Binning did not co-operate with the council’s enquiry and also failed to act on anti-social behaviour concerns at his properties or carry out remedial work when inspectors found widespread mould and damp at another property he controlled on Victoria Road.

In August 2016 detectives investigating the Polish trafficking ring advised Binning that his properties were being used to accommodate slavery victims. Despite this warning he continued to rent properties to the group.

The 40-year-old’s phone records were later analysed and showed lots of messages between him and the convicted traffickers, including Ignacy Brzezinski who played a lead role in the conspiracy.

Last Friday (February 28), a judge granted the order – the first of its kind ever secured under Modern Slavery legislation – which runs until 2025 and binds Binning by various conditions.

They include not to accept cash payments from tenants, agree to property inspections every three months, and to provide the local authority with signed tenancy agreements containing details of all occupants.

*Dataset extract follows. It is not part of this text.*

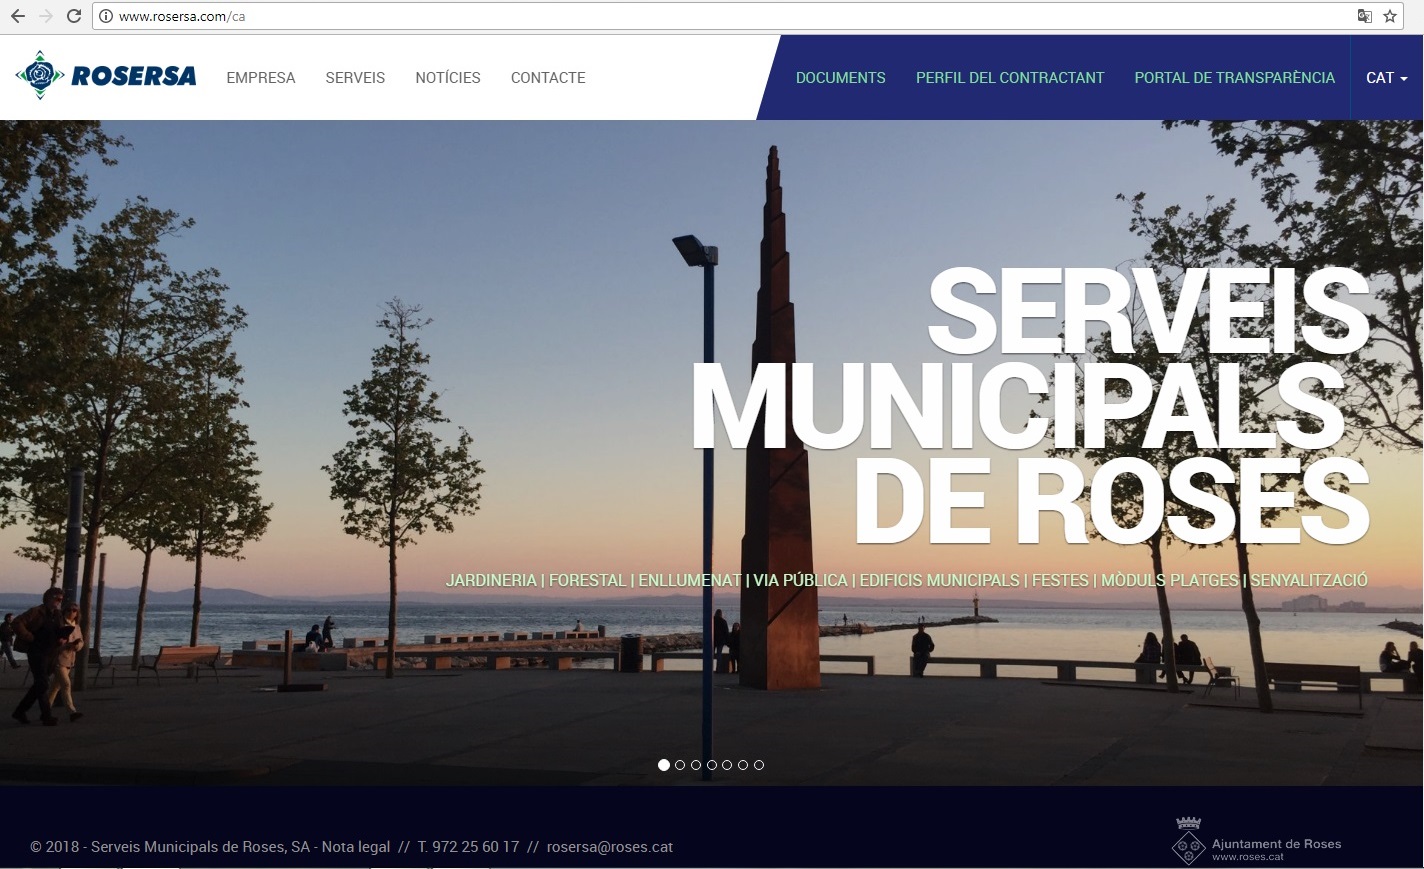The height and width of the screenshot is (869, 1424).
Task: Expand the CAT language dropdown
Action: click(x=1386, y=78)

Binning – who has six properties in his name, plus seven more registered to family members – faces being jailed if he ignores the order.

Detective Sergeant Mike Wright was part of the Operation Fort team whose investigation led to eight members of the Polish gang being jailed for a combined total of 55 years.

He said: “Binning’s role was pivotal to the group being able to house victims easily, quickly and at affordable cost. He was friends with some of the suspects and willing to turn a blind eye.

“He claimed he had no idea people housed in his properties were being exploited… but all the evidence suggested otherwise. This order shows how seriously we and the courts take the safeguarding of vulnerable people; the judge was very supportive and told Binning he was lucky the order didn’t ban him from letting properties at all.

“Modern slavery is seen as a crime hidden in plain sight. However, offenders rely on individuals and organisations to overlook the degrading and inhumane treatment of human beings.

“Most private landlords are responsible and keep properties safe and free from health hazards. I hope this order shows we will not allow landlords to put their tenants at risk and facilitate slavery offences.”

Binning was also told he must pay £14,000 in court costs.